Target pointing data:

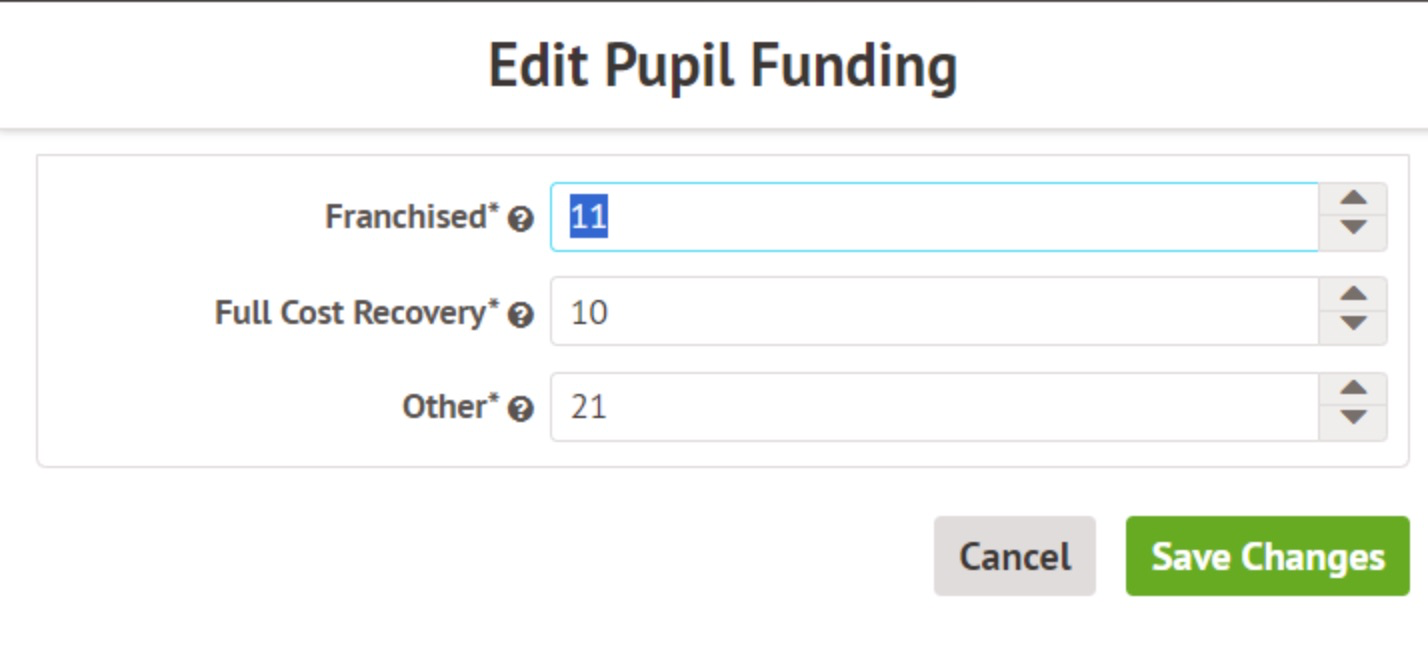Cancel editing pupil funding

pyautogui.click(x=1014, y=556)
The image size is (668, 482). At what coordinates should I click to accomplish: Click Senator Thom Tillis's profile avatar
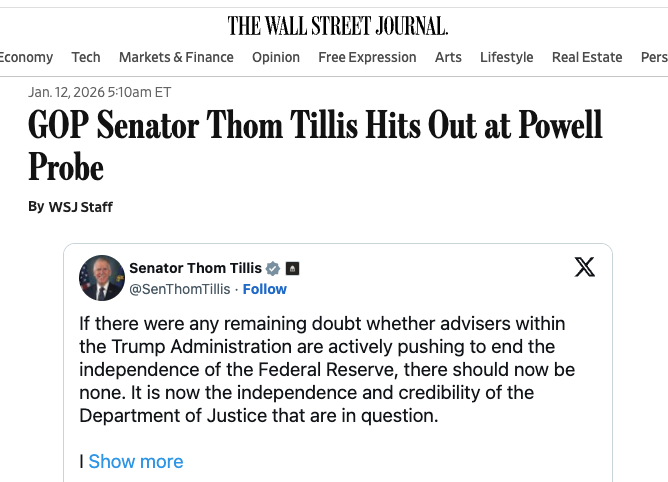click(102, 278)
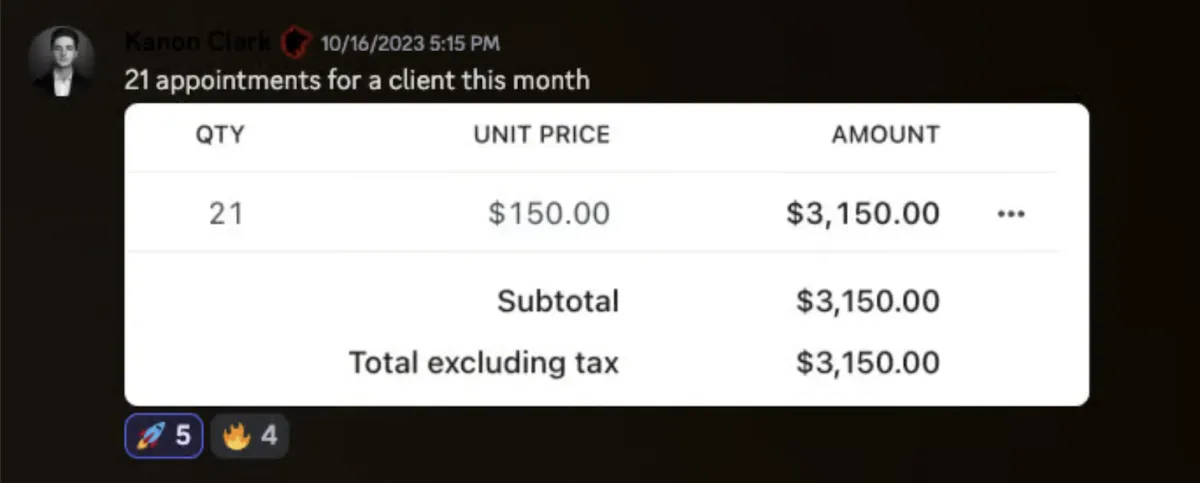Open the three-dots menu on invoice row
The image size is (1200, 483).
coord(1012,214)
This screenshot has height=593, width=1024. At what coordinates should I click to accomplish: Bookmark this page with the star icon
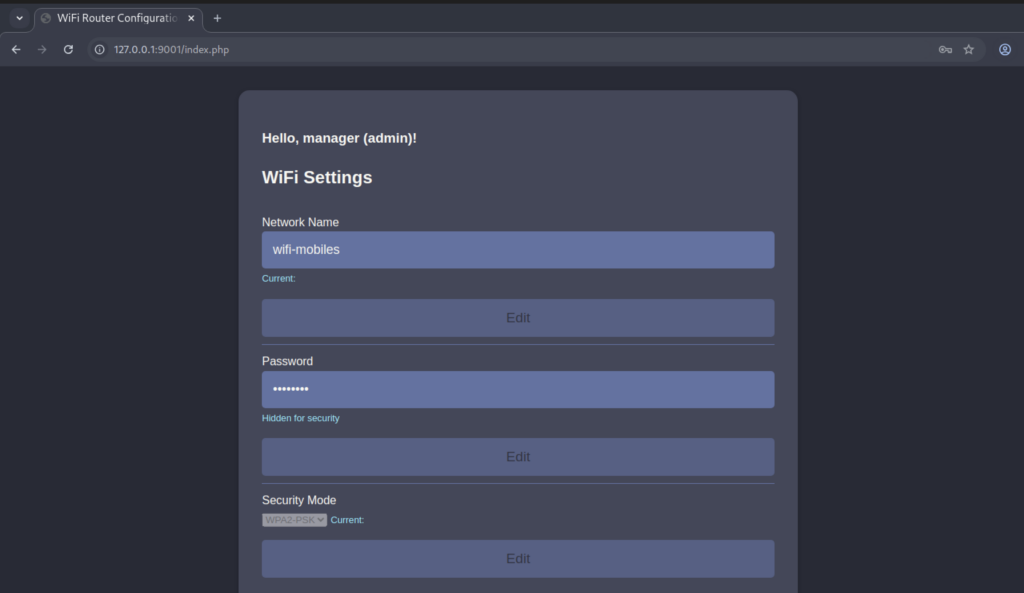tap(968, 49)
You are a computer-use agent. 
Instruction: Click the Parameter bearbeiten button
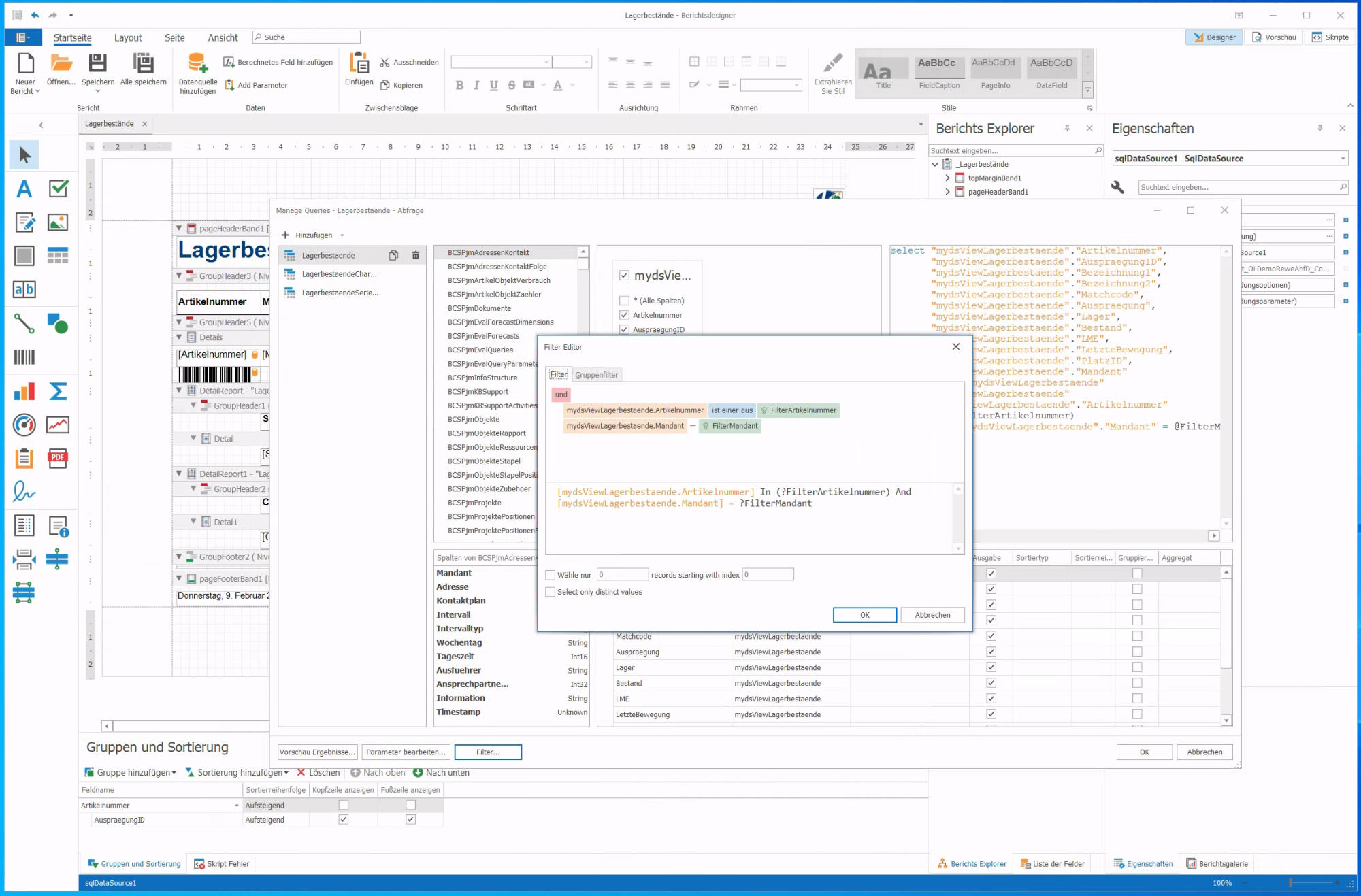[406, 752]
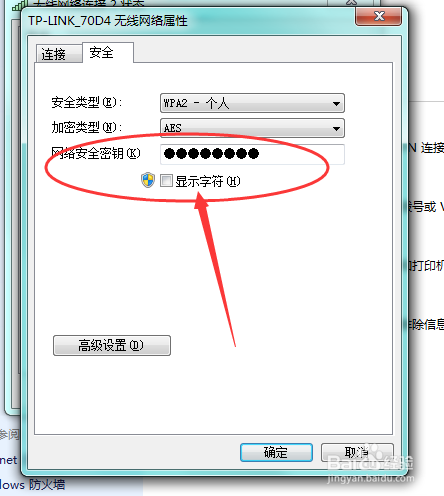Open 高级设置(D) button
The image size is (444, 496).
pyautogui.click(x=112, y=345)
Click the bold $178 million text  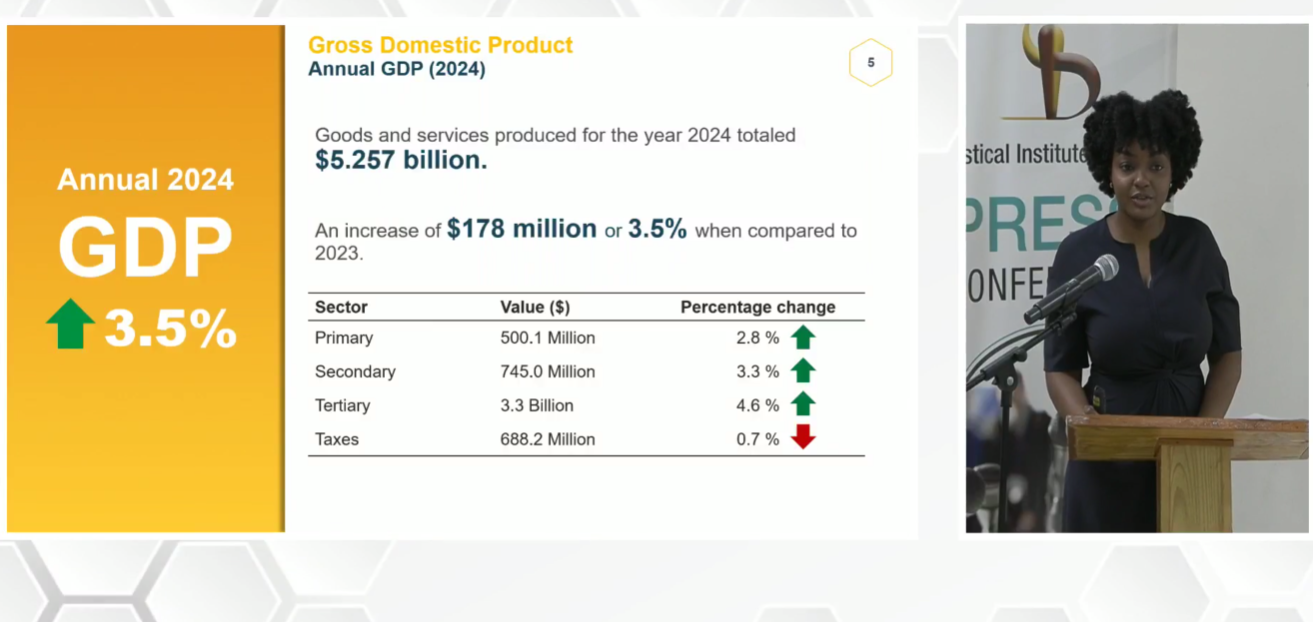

Aim of the exercise: Can you arrange the data above as a numbered list, leaving out blank lines and pictures?

Result for this task:
1. Cancel editing pupil funding
2. pyautogui.click(x=1014, y=556)
3. The image size is (668, 482). At what coordinates should I click to accomplish: Click Senator Thom Tillis's profile avatar
4. click(102, 278)
5. Open the three-dots menu on invoice row
6. The image size is (1200, 483).
7. coord(1012,214)
8. This screenshot has height=593, width=1024. At what coordinates should I click to accomplish: Bookmark this page with the star icon
9. tap(968, 49)
10. You are a computer-use agent. 
11. Instruction: Click the Parameter bearbeiten button
12. [406, 752]
13. Open 高级设置(D) button
14. The image size is (444, 496).
15. pyautogui.click(x=112, y=345)
16. Click the bold $178 million text  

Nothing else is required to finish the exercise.